- [The data]

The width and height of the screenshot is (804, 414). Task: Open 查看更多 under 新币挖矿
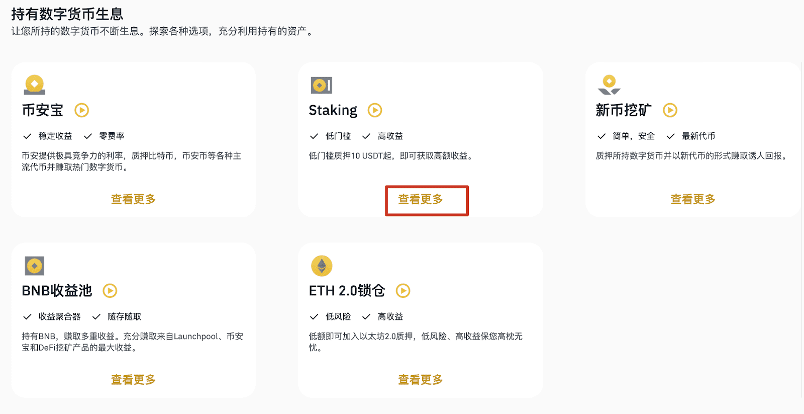tap(693, 199)
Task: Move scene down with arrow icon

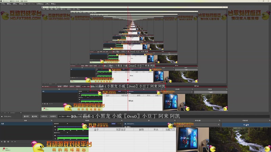Action: pos(15,142)
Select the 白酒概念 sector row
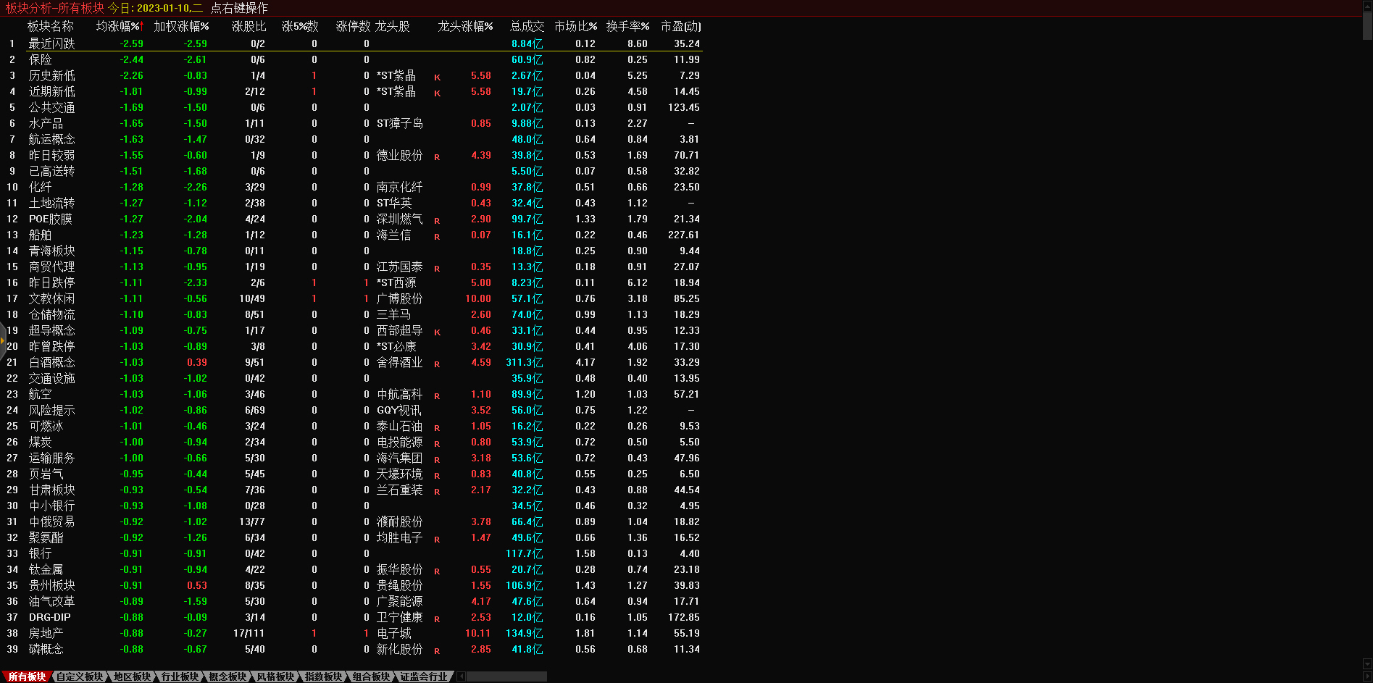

- [Instructions for the task] Repeat the records above exactly, without any pictures.

- [Output for this task]
The width and height of the screenshot is (804, 414). Task: Open 查看更多 under 新币挖矿
tap(693, 199)
Task: Move scene down with arrow icon

Action: pos(15,142)
Select the 白酒概念 sector row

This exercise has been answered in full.